## Aim A:
Using the methane email thread below, answer each question briefly.
(i) By how much had the temperature of the Norwegian current increased since the 1970s, according to the paper Oliver mentions?
(ii) On what date did Eric Durbrow write his message?
(iii) Off which coast could subsurface warming be causing more methane gas to bubble up, according to the University of Washington research?
## Aim B:
Reproduce the methane email thread from "Warming ocean temperatures" up to and including "powerful greenhouse gas.".

Eric,

I read a paper a few years back showing measurements of the the temperature of the Norwegian current increasing 2 degrees C since the 1970s.

Oliver

On 10/15/2015 8:28 AM, Eric Durbrow wrote:
I found this recent article extremely disturbing but perhaps I am exaggerating the 
impact of possible deep-ocean methane release. Can someone provide a perspective? Is 
this a potential "game-over?”
Eric

Abstract: http://onlinelibrary.wiley.com/doi/10.1002/2015GC005955/abstract

Press Release:

Warming ocean temperatures a third of a mile below the surface, in a dark ocean 
in areas with little marine life, might attract scant attention. But this is 
precisely the depth where frozen pockets of methane 'ice' transition from a 
dormant solid to a powerful greenhouse gas.

New University of Washington research suggests that subsurface warming could be 
causing more methane gas to bubble up off the Washington and Oregon coast.

## Raw data:
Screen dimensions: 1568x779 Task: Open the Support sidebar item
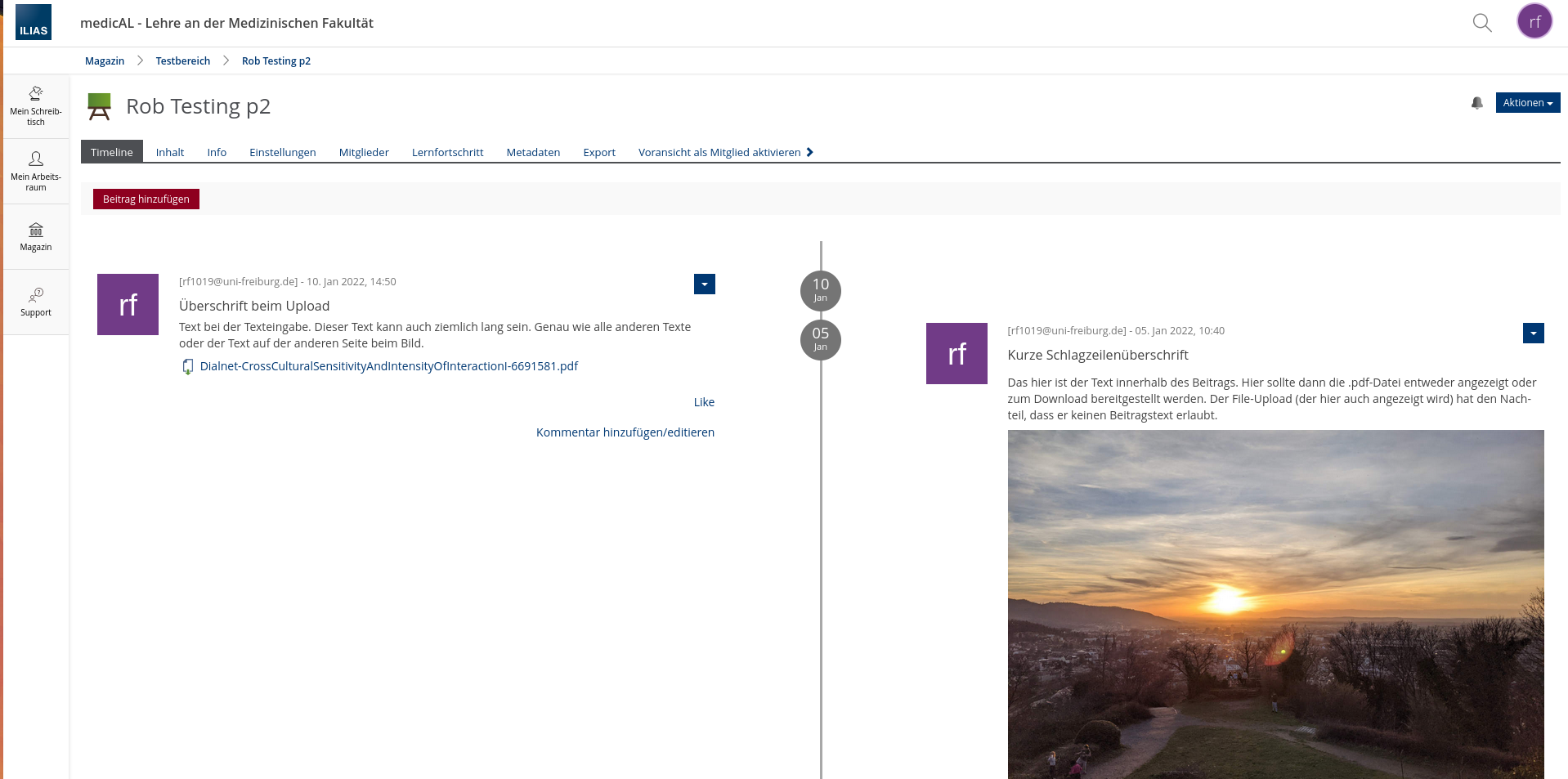[36, 302]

## Exercise result A:
(i) 2 degrees C
(ii) 10/15/2015
(iii) The Washington and Oregon coast

## Exercise result B:
Warming ocean temperatures a third of a mile below the surface, in a dark ocean 
in areas with little marine life, might attract scant attention. But this is 
precisely the depth where frozen pockets of methane 'ice' transition from a 
dormant solid to a powerful greenhouse gas.